# Problem description
Look through the entries below and extract exactly the lines from the one containing "Where should I click to: Open the notification" through the one containing "Given: Select the number 12 inside the ring", ends included.

Items from a data source
——
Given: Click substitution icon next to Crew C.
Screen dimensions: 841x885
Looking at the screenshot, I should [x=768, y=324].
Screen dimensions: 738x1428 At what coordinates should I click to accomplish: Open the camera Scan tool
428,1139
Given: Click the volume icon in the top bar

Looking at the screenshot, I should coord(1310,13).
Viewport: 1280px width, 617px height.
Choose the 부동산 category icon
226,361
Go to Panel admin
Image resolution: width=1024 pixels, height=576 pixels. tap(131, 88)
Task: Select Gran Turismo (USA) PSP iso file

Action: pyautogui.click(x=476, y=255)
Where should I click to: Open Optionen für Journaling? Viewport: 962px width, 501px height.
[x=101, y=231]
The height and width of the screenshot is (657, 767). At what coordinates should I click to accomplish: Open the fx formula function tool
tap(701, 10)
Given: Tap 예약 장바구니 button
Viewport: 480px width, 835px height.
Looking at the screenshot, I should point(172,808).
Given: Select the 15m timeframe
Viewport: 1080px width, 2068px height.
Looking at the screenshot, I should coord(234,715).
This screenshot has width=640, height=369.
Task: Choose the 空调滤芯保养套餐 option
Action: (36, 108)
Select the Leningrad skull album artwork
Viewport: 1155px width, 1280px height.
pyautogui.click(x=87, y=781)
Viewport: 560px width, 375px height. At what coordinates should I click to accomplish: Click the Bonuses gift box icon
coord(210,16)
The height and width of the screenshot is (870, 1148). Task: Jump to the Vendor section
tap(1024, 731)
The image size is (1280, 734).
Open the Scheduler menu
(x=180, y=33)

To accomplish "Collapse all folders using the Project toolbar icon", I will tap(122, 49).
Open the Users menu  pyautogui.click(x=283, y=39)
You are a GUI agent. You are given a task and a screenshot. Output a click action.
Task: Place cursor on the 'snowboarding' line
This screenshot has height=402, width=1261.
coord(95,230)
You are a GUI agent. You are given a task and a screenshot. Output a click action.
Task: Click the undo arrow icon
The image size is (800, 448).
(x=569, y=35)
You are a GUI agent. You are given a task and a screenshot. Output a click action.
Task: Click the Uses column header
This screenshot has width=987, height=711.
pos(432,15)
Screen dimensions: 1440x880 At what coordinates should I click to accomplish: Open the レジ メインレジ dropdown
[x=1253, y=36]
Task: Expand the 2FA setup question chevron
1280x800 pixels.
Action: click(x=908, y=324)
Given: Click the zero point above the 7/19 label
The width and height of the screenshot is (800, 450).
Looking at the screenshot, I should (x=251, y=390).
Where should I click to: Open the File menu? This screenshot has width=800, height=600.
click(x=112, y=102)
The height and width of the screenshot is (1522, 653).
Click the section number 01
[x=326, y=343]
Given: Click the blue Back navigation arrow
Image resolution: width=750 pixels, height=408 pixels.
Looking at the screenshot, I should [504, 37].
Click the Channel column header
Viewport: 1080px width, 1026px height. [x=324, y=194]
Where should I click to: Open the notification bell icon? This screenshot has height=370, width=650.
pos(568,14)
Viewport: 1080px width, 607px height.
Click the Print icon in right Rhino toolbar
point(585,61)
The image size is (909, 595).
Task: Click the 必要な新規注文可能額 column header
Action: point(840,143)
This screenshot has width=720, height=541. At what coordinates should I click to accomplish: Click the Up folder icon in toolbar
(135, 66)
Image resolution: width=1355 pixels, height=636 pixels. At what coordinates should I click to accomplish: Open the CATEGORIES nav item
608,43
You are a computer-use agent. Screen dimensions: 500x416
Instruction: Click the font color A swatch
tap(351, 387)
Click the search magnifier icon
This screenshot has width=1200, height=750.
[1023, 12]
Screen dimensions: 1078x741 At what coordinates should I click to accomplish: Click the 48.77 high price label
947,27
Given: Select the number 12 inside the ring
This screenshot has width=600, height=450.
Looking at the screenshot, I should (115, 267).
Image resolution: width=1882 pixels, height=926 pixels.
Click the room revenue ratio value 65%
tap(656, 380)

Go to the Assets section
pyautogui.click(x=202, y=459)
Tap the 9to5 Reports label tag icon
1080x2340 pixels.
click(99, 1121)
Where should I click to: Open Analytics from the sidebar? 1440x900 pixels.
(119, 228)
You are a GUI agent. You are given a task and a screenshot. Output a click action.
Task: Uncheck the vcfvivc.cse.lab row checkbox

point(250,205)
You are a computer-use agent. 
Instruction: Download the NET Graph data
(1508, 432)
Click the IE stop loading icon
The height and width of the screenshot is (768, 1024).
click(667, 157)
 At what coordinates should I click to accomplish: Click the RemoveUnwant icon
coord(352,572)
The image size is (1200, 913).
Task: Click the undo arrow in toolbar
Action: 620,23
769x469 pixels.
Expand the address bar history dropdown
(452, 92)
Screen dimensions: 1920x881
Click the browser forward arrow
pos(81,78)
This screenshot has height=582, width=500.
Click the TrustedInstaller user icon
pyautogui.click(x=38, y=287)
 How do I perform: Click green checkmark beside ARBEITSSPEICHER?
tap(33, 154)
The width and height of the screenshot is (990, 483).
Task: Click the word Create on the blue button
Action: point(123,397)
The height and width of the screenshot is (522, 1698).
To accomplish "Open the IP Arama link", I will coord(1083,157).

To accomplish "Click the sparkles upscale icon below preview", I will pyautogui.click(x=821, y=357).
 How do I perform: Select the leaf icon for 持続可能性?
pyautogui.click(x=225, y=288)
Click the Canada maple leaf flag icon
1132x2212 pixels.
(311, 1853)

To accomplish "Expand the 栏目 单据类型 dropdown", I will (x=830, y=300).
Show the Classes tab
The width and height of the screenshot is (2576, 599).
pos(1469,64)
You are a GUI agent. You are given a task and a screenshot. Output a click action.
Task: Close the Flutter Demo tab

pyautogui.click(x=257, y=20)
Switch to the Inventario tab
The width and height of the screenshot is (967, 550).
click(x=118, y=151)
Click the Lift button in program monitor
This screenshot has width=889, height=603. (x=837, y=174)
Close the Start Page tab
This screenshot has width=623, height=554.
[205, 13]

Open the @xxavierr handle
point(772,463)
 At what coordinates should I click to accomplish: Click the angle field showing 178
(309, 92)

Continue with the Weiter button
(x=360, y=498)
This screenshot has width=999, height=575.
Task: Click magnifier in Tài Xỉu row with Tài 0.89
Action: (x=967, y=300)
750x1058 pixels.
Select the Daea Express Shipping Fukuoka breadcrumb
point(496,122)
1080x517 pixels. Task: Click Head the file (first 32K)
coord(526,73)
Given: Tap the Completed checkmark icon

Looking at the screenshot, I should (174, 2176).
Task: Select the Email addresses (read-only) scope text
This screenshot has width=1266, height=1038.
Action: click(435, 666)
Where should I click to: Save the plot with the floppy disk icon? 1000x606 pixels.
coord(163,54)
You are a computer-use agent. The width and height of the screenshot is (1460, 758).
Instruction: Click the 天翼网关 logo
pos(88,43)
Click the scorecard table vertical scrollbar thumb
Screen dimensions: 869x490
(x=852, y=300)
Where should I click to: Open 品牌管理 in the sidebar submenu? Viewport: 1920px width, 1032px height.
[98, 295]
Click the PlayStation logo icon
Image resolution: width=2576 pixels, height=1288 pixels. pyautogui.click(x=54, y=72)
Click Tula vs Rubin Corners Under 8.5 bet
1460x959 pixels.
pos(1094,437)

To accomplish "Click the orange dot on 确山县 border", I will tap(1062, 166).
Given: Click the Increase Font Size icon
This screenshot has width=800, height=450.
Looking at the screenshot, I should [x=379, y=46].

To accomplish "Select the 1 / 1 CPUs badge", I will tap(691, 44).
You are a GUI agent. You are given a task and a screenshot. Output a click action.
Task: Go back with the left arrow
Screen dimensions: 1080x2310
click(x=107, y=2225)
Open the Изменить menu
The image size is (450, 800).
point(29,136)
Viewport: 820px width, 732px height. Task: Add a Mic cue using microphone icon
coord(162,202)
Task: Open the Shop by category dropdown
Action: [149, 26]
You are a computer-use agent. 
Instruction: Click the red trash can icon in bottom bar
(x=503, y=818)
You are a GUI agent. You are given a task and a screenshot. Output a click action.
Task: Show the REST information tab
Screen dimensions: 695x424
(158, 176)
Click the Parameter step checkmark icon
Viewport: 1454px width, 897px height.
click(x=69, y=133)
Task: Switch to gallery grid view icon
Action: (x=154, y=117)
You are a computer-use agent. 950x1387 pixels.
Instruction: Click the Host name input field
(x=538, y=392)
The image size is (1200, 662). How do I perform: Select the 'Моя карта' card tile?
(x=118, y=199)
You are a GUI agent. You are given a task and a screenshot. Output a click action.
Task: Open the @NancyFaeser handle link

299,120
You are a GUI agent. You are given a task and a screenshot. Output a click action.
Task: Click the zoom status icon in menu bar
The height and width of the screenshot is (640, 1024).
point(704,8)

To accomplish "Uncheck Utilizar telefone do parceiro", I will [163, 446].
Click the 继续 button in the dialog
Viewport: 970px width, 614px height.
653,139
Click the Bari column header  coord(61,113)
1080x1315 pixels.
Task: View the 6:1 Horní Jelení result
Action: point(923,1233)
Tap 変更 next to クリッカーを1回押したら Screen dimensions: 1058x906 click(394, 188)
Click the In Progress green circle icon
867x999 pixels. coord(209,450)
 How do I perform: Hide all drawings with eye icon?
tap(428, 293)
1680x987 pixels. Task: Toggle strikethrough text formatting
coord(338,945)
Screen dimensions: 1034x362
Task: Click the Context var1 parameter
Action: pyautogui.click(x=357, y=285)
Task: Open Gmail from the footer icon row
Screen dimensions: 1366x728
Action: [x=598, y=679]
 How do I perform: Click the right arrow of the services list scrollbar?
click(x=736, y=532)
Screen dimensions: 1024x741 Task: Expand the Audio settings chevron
——
# Solution for this task
Where should I click to: Open the notification bell icon? This screenshot has height=370, width=650.
pos(568,14)
Viewport: 1080px width, 607px height.
Click the Print icon in right Rhino toolbar
point(585,61)
The image size is (909, 595).
Task: Click the 必要な新規注文可能額 column header
Action: point(840,143)
This screenshot has width=720, height=541. At what coordinates should I click to accomplish: Click the Up folder icon in toolbar
(135, 66)
Image resolution: width=1355 pixels, height=636 pixels. At what coordinates should I click to accomplish: Open the CATEGORIES nav item
608,43
You are a computer-use agent. Screen dimensions: 500x416
Instruction: Click the font color A swatch
tap(351, 387)
Click the search magnifier icon
This screenshot has width=1200, height=750.
[1023, 12]
Screen dimensions: 1078x741 At what coordinates should I click to accomplish: Click the 48.77 high price label
947,27
Given: Select the number 12 inside the ring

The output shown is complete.